Gentle nudging is when the same message keeps showing up in different ways. Maybe you’ve always wanted to take up pottery, but you keep talking yourself out of signing up for a class. You’re too busy. You’re not even artistic. You might be a terrible potter, and all that money would be wasted. But then a flyer shows up in the mail about a pottery class in your town. You flip open a magazine, and there’s an article about the therapeutic effects of working with clay. You’re surfing through channels, and there’s a documentary about famous women potters. That’s a nudge. That’s the Goddess saying, “Take the class already, and quit making excuses. How many messages do I really need to send?”

Getting shoved is when you ignore all of those messages, deny your inner calling, and then chaos arrives. You break a finger through some unfortunate accident. Now your hand is useless for a while.
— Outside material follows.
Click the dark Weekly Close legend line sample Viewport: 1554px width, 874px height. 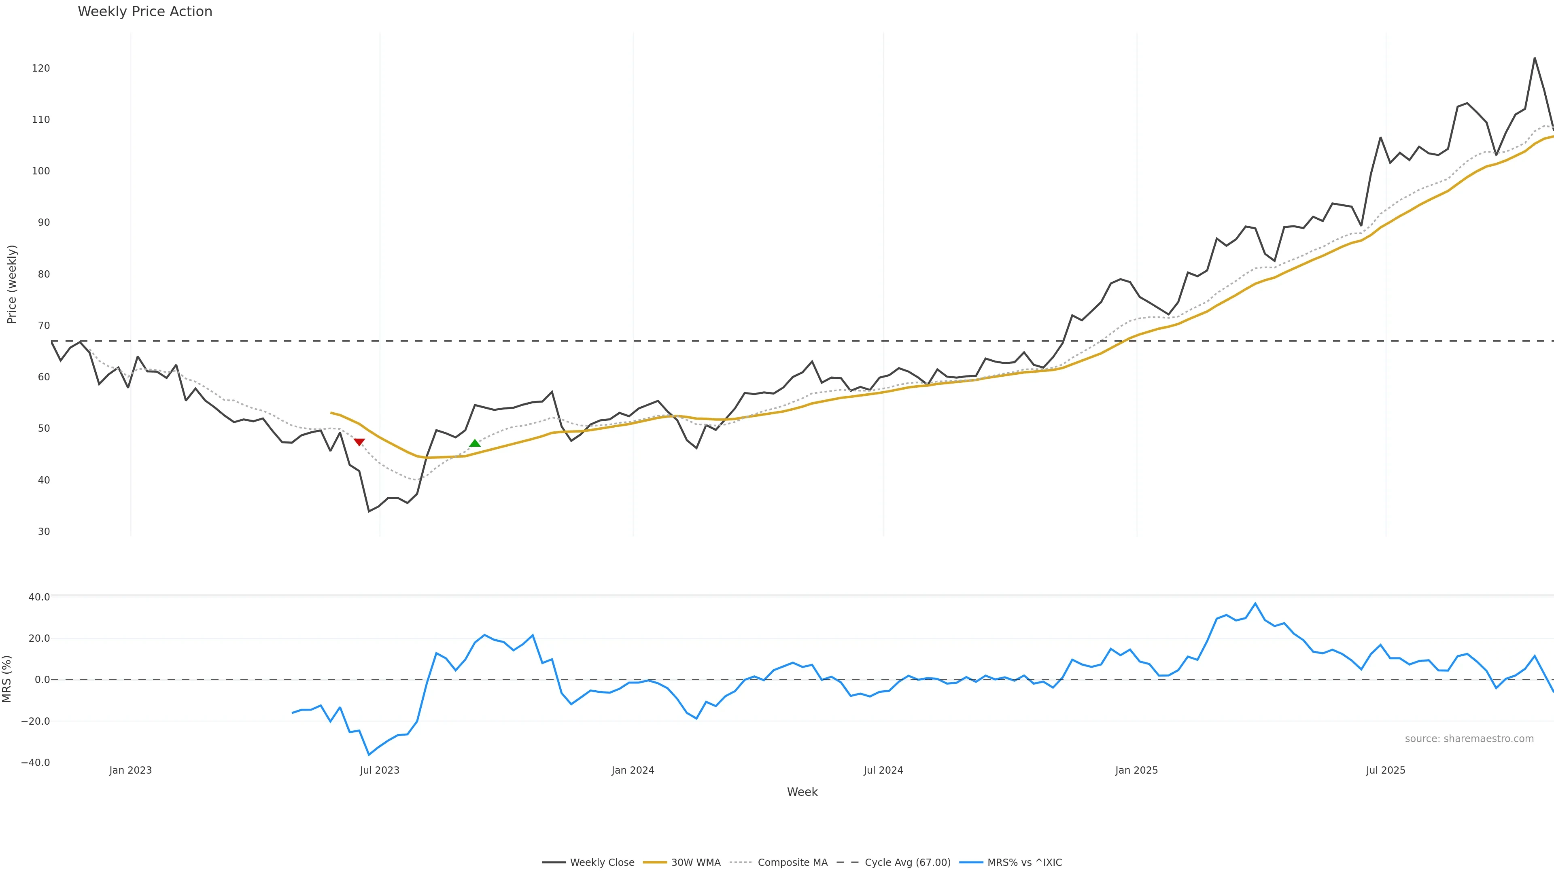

So while your bones are healing and you are cursing the annoying splint you have to wear, you wish like hell that you had gone to that pottery class last weekend while you still had two perfectly intact hands. Ouch.

Thus, my second major awakening to the Goddess was discovering that She is both the Benevolent Mother and the Challenger. (Well, hello there Kali Ma, Morrighan, Hecate, Baba Yaga…and all others who have taught me so much while kicking my butt at the same time).

Challengers question things and create opposition in order to force some growth. They swoop in and utterly destroy anything that has gone way past its expiration date. It’s part of their job. They clean shit up, and you won’t always like their methods. It’s not like a quick Saturday morning dusting and vacuuming. Nope. It’s more like taking a bulldozer to the whole house and starting over with a new foundation.

They want the real you…minus all the false walls you’ve erected and the useless objects that weigh you down. You know what I’m talking about: the job that still sux no matter how many positive affirmations you’ve stuck on the mirror, the relationship that doesn’t work no matter how much counseling you’ve tried, and the friends that are beginning to feel more like frenemies. That stuff will devour you from the inside out, and it would be a travesty if you exit this life before accomplishing all the amazing things you came here to do.

Goddess knows this far better than you can imagine, which is why she shows up as Challenger with sword in hand (or wrecking ball), poised and ready to rearrange your life and priorities. The truth is that we just don’t have a lot of time to waste on being meek, mild, and mediocre. The world needs repair, and we are the bandages, my friends. So if Goddess is showing you some tough love right now, know that it is because you are worthy and those natural gifts you’ve been hiding are extraordinary. Claim them. Use them. Start from the fresh, fertile ground she has leveled for you. Grow something that will benefit the seventh generation and beyond. I believe in you.